◆ **Short task 1**
Output, exactly as it stands, the part of the listing that opens with the line containing "The width and" and runs through the end of the listing, including both of those lines, and leave the pictures out.

++++ Source document

From start to finish, Veena Sud’s TV scripts exude street-smart attitude. Rarely has dialogue felt so rhythmically right as it does in Sud’s acclaimed crime series The Killing, now available in its entirety, including its final-forever six episodes, on Netflix streaming video. As always, The Killing’s beleaguered detectives, Sarah Linden (Mireille Enos) and Stephen Holder (Joel Kinnaman), track a seemingly crazed killer, this time of an uptight upper-crust family with its share of soul-sickening secrets. The cops’ souls also hang in the balance as they face the fallout from Linden’s horrific, hair-trigger act in last season’s cliffhanger finale. All the while, the series stays true to Sud’s signature storytelling style, with its misty-mournful vibe, savvy street-speak and moments of heart-stopping stillness.
Although based on the Danish series Forbrydelsen (The Crime), The Killing has an in-the-skin sensibility that’s supremely Sud. Long fascinated by society’s underbelly, Sud began researching crime in her high school years and toured seamy spots with a vice squad officer while attending Barnard College in New York City. After graduation, she worked as a producer for Pacifica Radio/WBAI in New York and as a reporter for the media watchdog group Fairness & Accuracy in Reporting. Later, she earned a graduate degree in filmmaking from New York University. Her criminal proclivities flourished when she became a writer and then an executive producer on the CBS crime series Cold Case.
Those creds led to The Killing, which, despite critical praise, had a troubled run on cable’s AMC. The network cancelled Sud’s series twice, initially after the series did not, in Sud’s best slow-reveal style, disclose the killer of teenager Rosie Larsen at the end of season one. Sud’s unconventional refusal to wrap things up neatly sparked howls from viewers. But the show ultimately ran for two more seasons before AMC offed it.
Now resurrected on Netflix, The Killing has become a seminal part of TV history. And Sud is busy scripting the indie film Sweetgrass, which she plans to direct this fall. Still, she recently found time to chat candidly about The Killing, crafting a flawed female character and keeping TV drama real.

++++++++
++++ Exercise data

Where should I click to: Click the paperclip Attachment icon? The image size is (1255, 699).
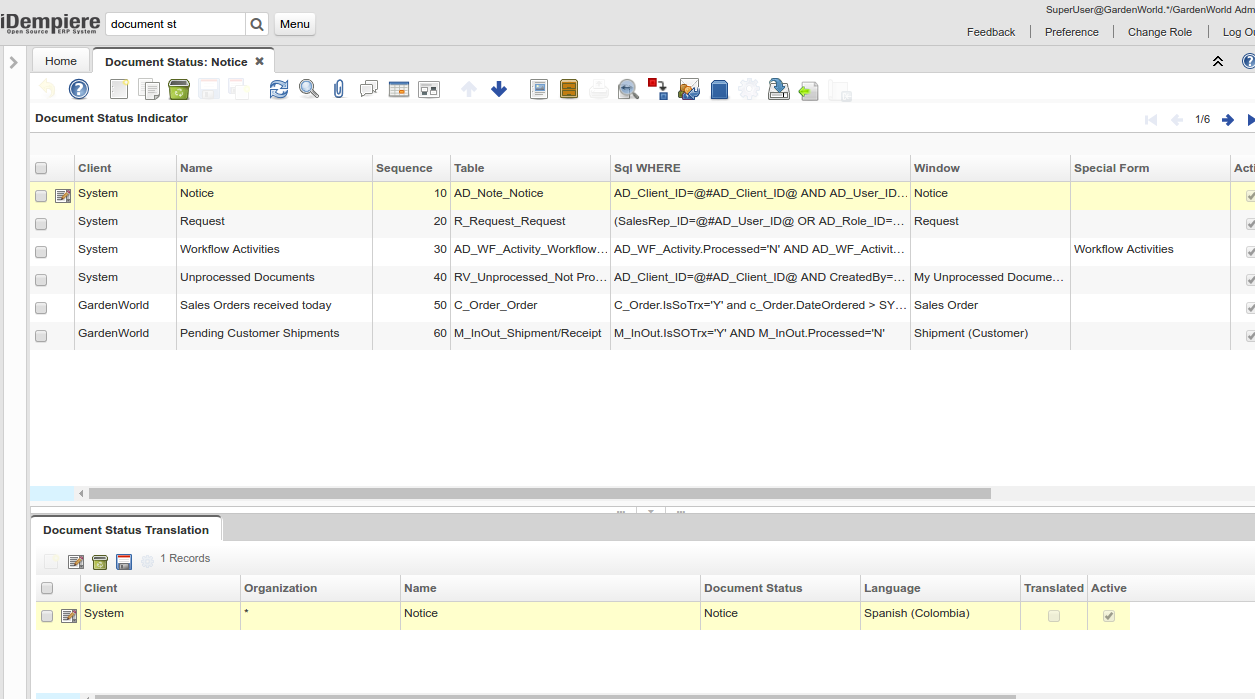(339, 90)

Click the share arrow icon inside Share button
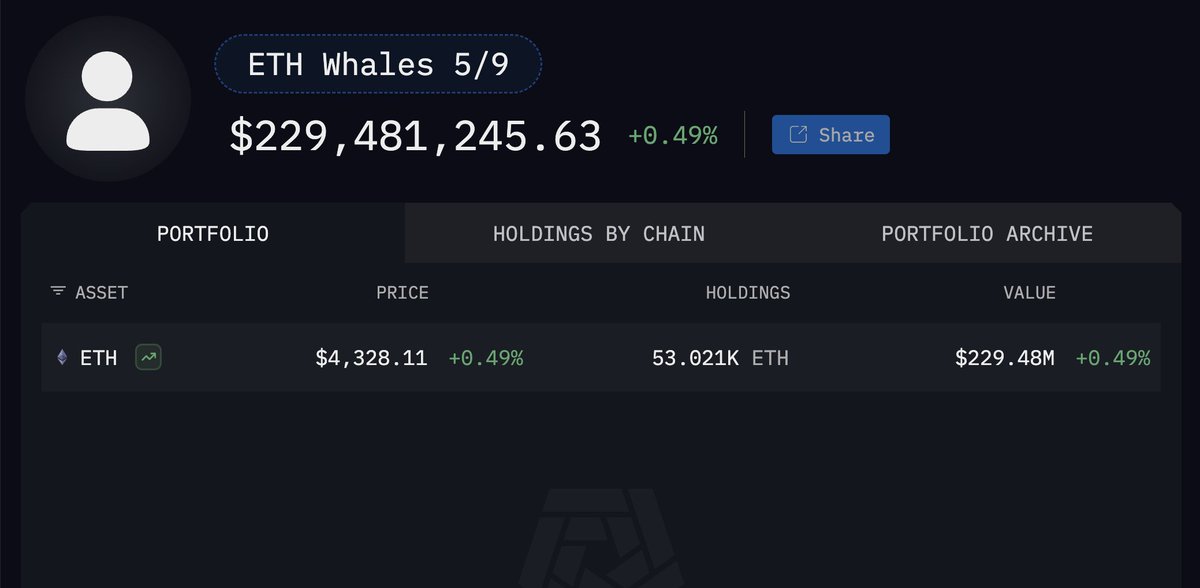[799, 135]
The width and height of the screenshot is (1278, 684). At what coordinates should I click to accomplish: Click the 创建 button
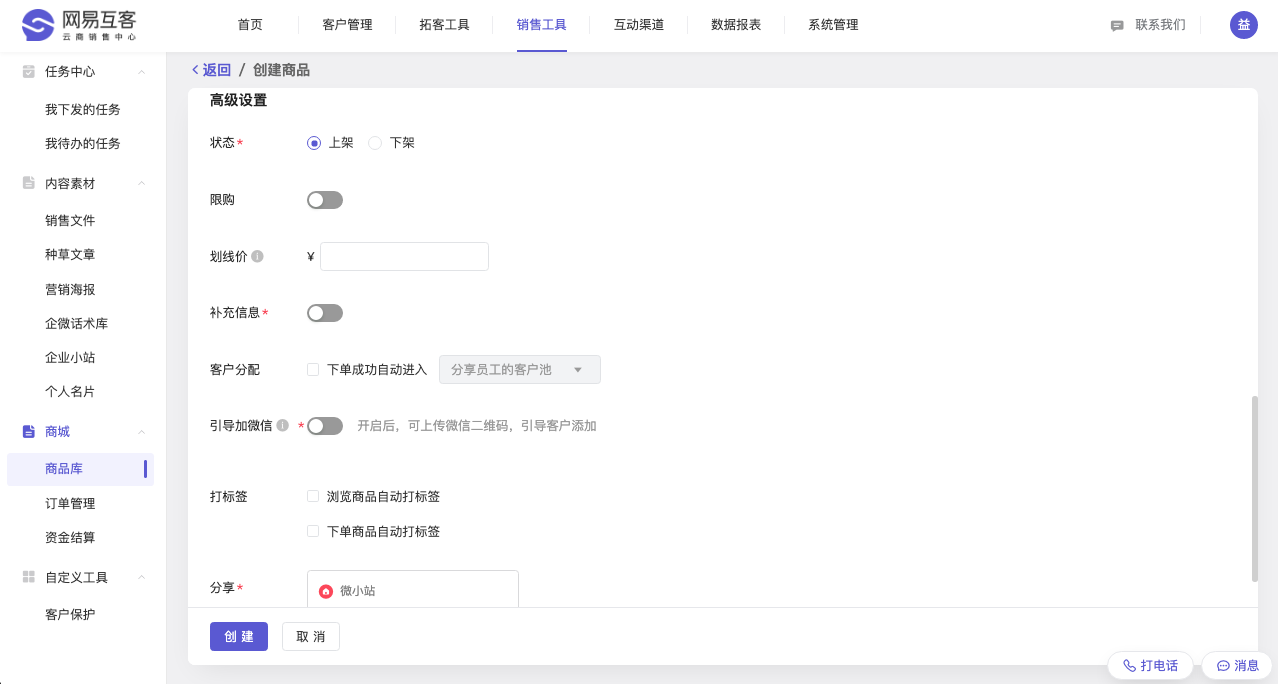click(x=238, y=637)
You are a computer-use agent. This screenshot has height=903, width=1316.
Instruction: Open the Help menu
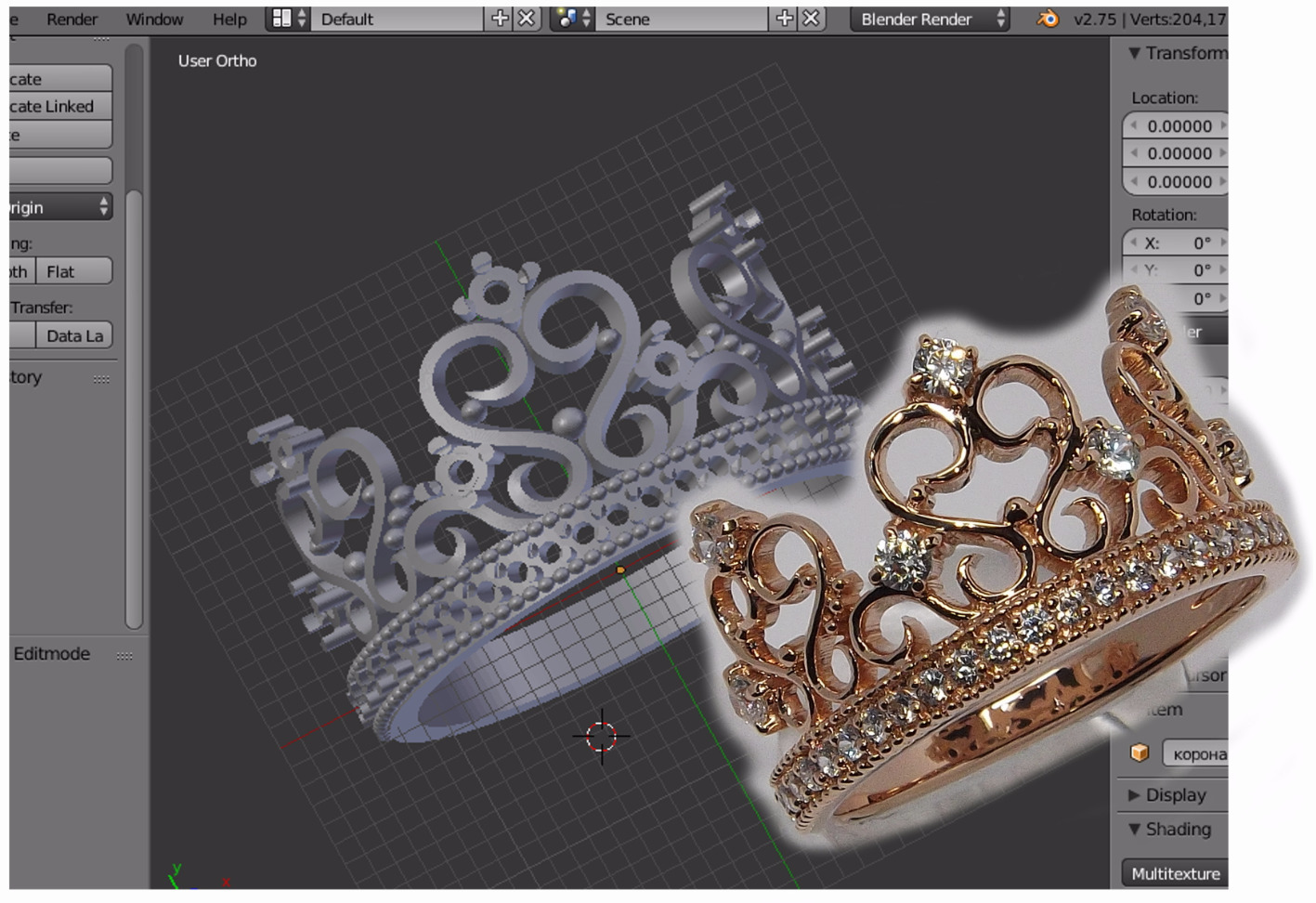point(229,19)
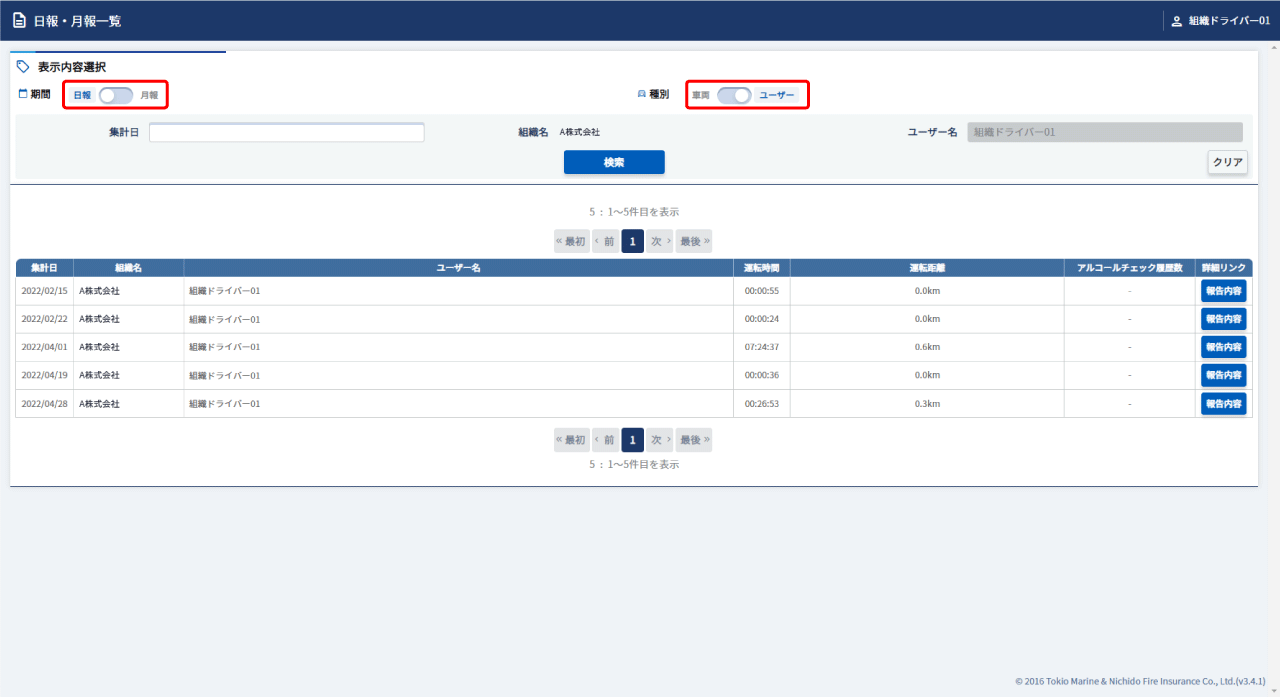Click the クリア button
The height and width of the screenshot is (697, 1280).
1227,162
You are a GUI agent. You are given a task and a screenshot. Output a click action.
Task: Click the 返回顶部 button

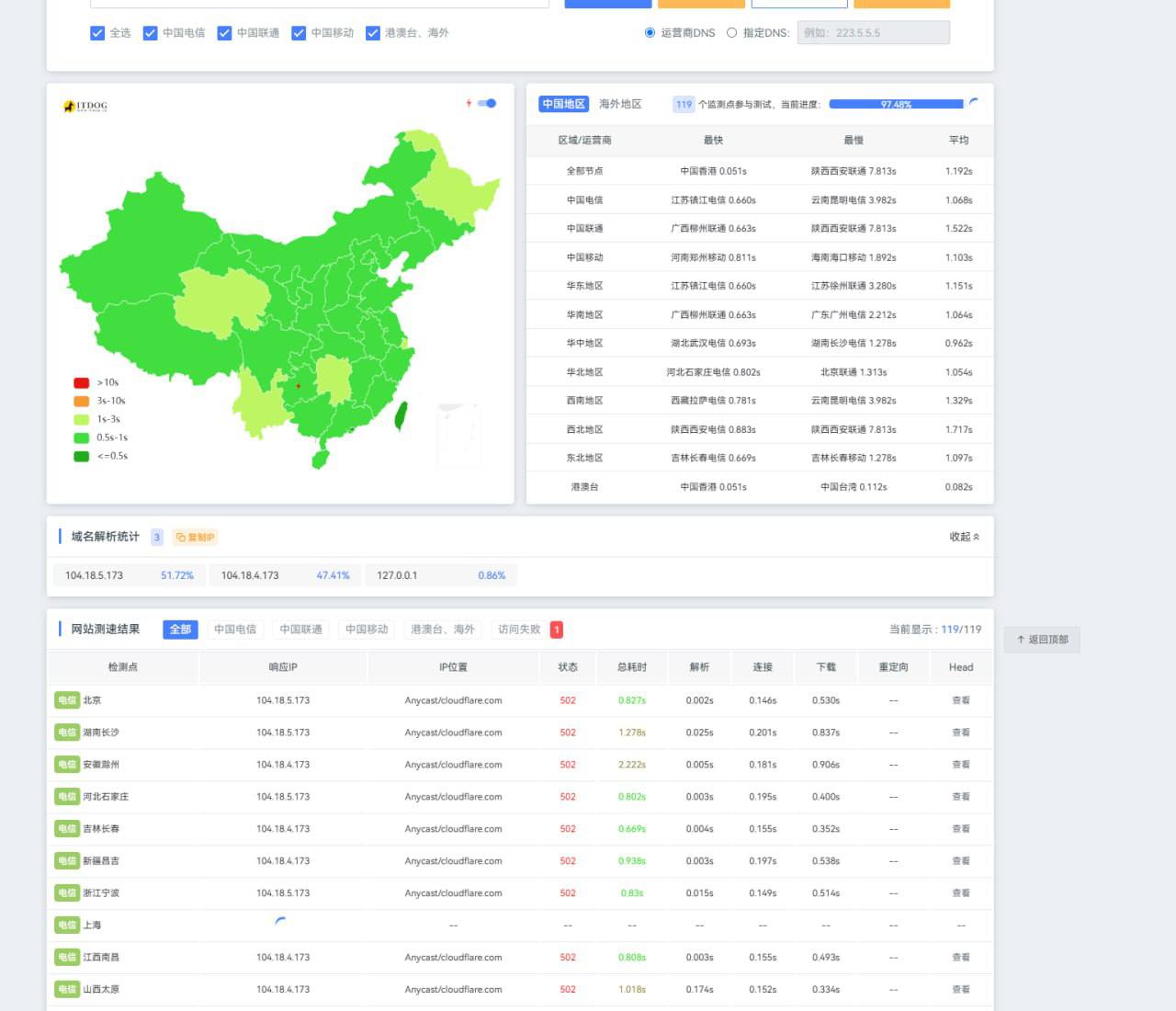click(x=1042, y=640)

++++++++

◆ **Short task 2**
Return the part of the article on Veena Sud that opens with the words containing "Those creds led" and closes with "TV drama real.", copied word for word.

◆ **Complete response 1**
The width and height of the screenshot is (1278, 684). At what coordinates should I click to accomplish: Click the 创建 button
click(x=238, y=637)
You are a computer-use agent. This screenshot has height=903, width=1316.
Instruction: Open the Help menu
point(229,19)
Click the クリア button
The height and width of the screenshot is (697, 1280).
1227,162
You are a GUI agent. You are given a task and a screenshot. Output a click action.
Task: Click the 返回顶部 button

click(x=1042, y=640)

◆ **Complete response 2**
Those creds led to The Killing, which, despite critical praise, had a troubled run on cable’s AMC. The network cancelled Sud’s series twice, initially after the series did not, in Sud’s best slow-reveal style, disclose the killer of teenager Rosie Larsen at the end of season one. Sud’s unconventional refusal to wrap things up neatly sparked howls from viewers. But the show ultimately ran for two more seasons before AMC offed it.
Now resurrected on Netflix, The Killing has become a seminal part of TV history. And Sud is busy scripting the indie film Sweetgrass, which she plans to direct this fall. Still, she recently found time to chat candidly about The Killing, crafting a flawed female character and keeping TV drama real.